GIVEN EXERCISE 1 :: Give the records from the line containing "Given: Move Goals For down in priority" through the end of the records as a numbered list, without blank lines or pictures.

Changeset: bfcd5e0e842f for MonetDB
URL: https://dev.monetdb.org/hg/MonetDB?cmd=changeset;node=bfcd5e0e842f
Modified Files:
        sql/backends/monet5/UDF/capi/Tests/capi04.sql
        sql/backends/monet5/UDF/capi/capi.c
Branch: jitudf
Log Message:

Copy data that is not page aligned because we can only protect entire pages.


diffs (truncated from 301 to 300 lines):

diff --git a/sql/backends/monet5/UDF/capi/Tests/capi04.sql 
b/sql/backends/monet5/UDF/capi/Tests/capi04.sql
--- a/sql/backends/monet5/UDF/capi/Tests/capi04.sql
+++ b/sql/backends/monet5/UDF/capi/Tests/capi04.sql
@@ -49,3 +49,4 @@ INSERT INTO strings VALUES ('ello'), ('o
 SELECT capi04(i) FROM strings;
 
 ROLLBACK;
+
diff --git a/sql/backends/monet5/UDF/capi/capi.c 
b/sql/backends/monet5/UDF/capi/capi.c
--- a/sql/backends/monet5/UDF/capi/capi.c
+++ b/sql/backends/monet5/UDF/capi/capi.c
@@ -32,9 +32,6 @@ typedef struct _mprotected_region {
        void *addr;
        size_t len;
 
-       void *actual_addr;
-       size_t actual_len;
-
        struct _mprotected_region *next;
 } mprotected_region;
 
@@ -96,58 +93,18 @@ static bool WriteTextToFile(FILE *f, con
 
 static void handler(int sig, siginfo_t *si, void *unused)
 {
-       int actually_protected_area = false;
-       mprotected_region *found_region = NULL;
        int tid = THRgettid();
 
        (void)sig;
        (void)unused;
-       // we caught a segfault or bus error
-       // this can be either because
-       // (1) the function accessed a protected piece of memory
-       // (2) the function caused a segfault by e.g. dereferencing a NULL 
pointer
-       // in the first case, this *might* be a valid memory access
-       // this is because we are required to align our mprotects on page 
boundaries
-       // thus sometimes we mprotect a page where only part of the page
-       // should actually be protected. Thus for this case we check if the 
access
-       // was actually an error
-       if (actual_mprotected_regions[tid]) {
-               mprotected_region *region = *actual_mprotected_regions[tid];
-               while (region) {
-                       if (si->si_addr >= region->addr &&
-                               (char *)si->si_addr <= (char *)region->addr + 
region->len) {
-                               // the address belongs to this mprotected region
-                               found_region = region;
-                               if (si->si_addr >= region->actual_addr &&
-                                       (char *)si->si_addr <=
-                                               (char *)region->actual_addr + 
region->actual_len) {
-                                       // and the address is actually supposed 
to be protected
-                                       actually_protected_area = true;
-                                       break;
-                               }
-                       }
-                       region = region->next;
-               }
-       }
 
-       if (found_region && !actually_protected_area) {
-               // this is NOT an actually protected area
-               // thus the segfault/bus error is invalid
-               // the nasty part here is that we have to unprotect the entire 
page now
-               // thus opening us up to future modifications of the data
+       longjmp(jump_buffer[tid], 1);
+}
 
-               mprotected_region *region = *actual_mprotected_regions[tid];
-               while (region) {
-                       if (si->si_addr >= region->addr &&
-                               (char *)si->si_addr <= (char *)region->addr + 
region->len) {
-                               // the address belongs to this mprotected region
-                               clear_mprotect(found_region->addr, 
found_region->len);
-                       }
-                       region = region->next;
-               }
-       } else {
-               longjmp(jump_buffer[tid], 1);
-       }
+static bool can_mprotect_region(void* addr) {
+       int pagesize = getpagesize();
+       void* page_begin = (void *)((size_t)addr - (size_t)addr % pagesize);
+       return page_begin == addr;
 }
 
 static char *mprotect_region(void *addr, size_t len,
@@ -156,23 +113,10 @@ static char *mprotect_region(void *addr,
        mprotected_region *region;
        int pagesize;
        void *page_begin;
-       void *actual_addr = addr;
-       size_t actual_len = len;
        if (len == 0)

EXTRACTED DATA ::
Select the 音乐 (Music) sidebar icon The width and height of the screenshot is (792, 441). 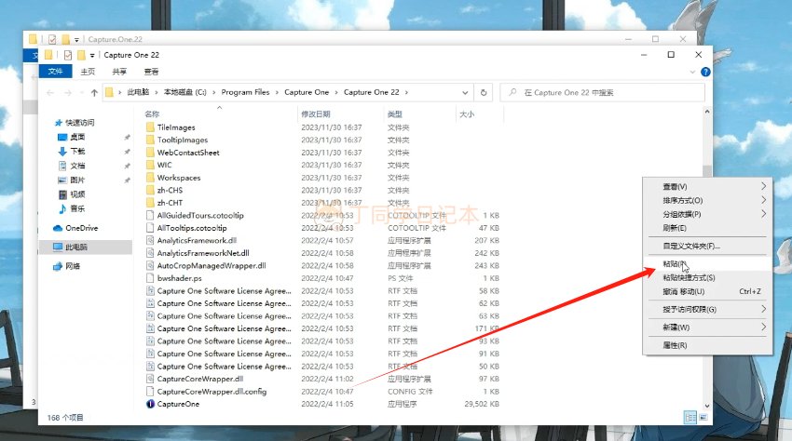(x=62, y=208)
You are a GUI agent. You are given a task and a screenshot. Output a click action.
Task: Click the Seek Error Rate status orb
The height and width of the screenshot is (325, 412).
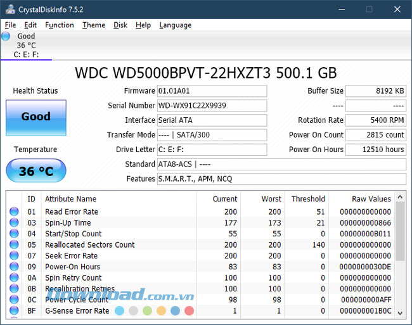tap(14, 256)
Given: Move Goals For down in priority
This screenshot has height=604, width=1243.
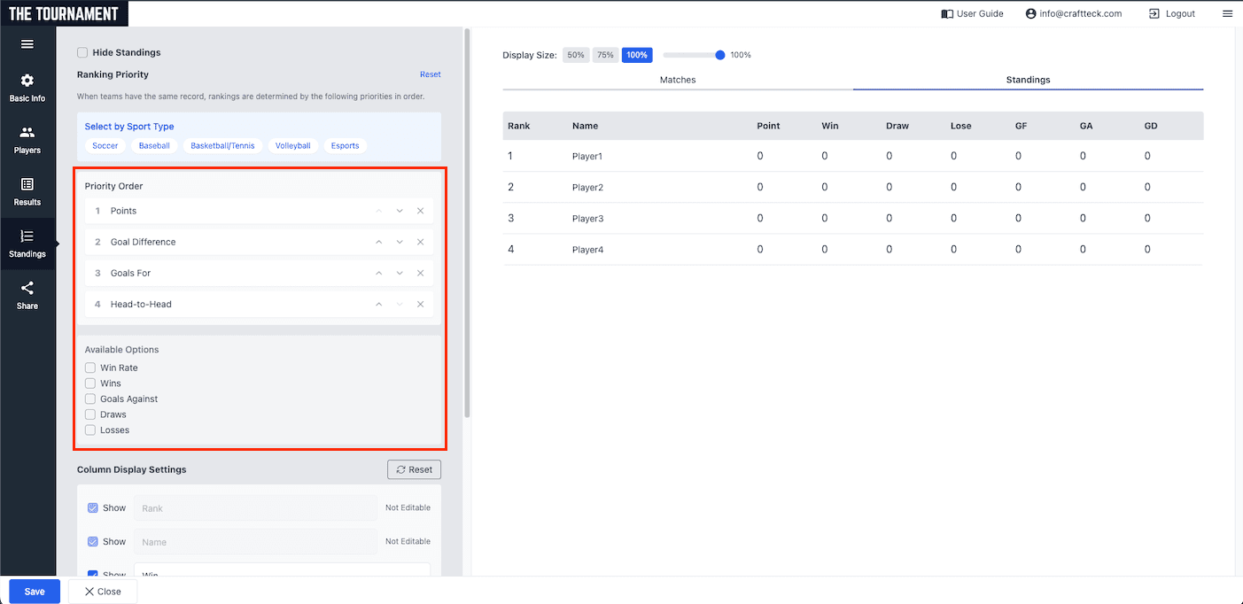Looking at the screenshot, I should 400,273.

GIVEN EXERCISE 2 :: Pick up the MonetDB changeset diff where it stops and extend it.

EXERCISE RESULT 1 ::
1. Given: Move Goals For down in priority
2. This screenshot has height=604, width=1243.
3. Looking at the screenshot, I should 400,273.

EXERCISE RESULT 2 ::
                return NULL;
 
-       // we must mprotect an entire page
-       // thus here we check if the region is page-aligned
-       // and if it is not, we page-align it
-       pagesize = getpagesize();
-       page_begin = (void *)((size_t)addr - (size_t)addr % pagesize);
-       if (page_begin != addr) {
-               // data is not page-aligned
-               len += ((size_t)addr - (size_t)page_begin);
-               addr = page_begin;
-       }
-       // page align len
-       len = len % pagesize == 0 ? len : len - len % pagesize + pagesize;
+       assert(can_mprotect_region(addr));
 
        region = GDKmalloc(sizeof(mprotected_region));
        if (!region) {
@@ -181,8 +125,6 @@ static char *mprotect_region(void *addr,
        region->addr = addr;
        region->len = len;
        region->next = *regions;
-       region->actual_addr = actual_addr;
-       region->actual_len = actual_len;
        *regions = region;
        return NULL;
 }
@@ -280,7 +222,9 @@ GENERATE_BASE_HEADERS(char *, str);
 GENERATE_BASE_HEADERS(cudf_data_date, date);
 GENERATE_BASE_HEADERS(cudf_data_time, time);
 GENERATE_BASE_HEADERS(cudf_data_timestamp, timestamp);
-GENERATE_BASE_HEADERS(cudf_data_blob, blob);
+static int blob_is_null(cudf_data_blob value);
+static void blob_initialize(struct cudf_data_struct_blob *self,
+                                                                size_t count);
 
 #define GENERATE_BAT_INPUT_BASE(tpe)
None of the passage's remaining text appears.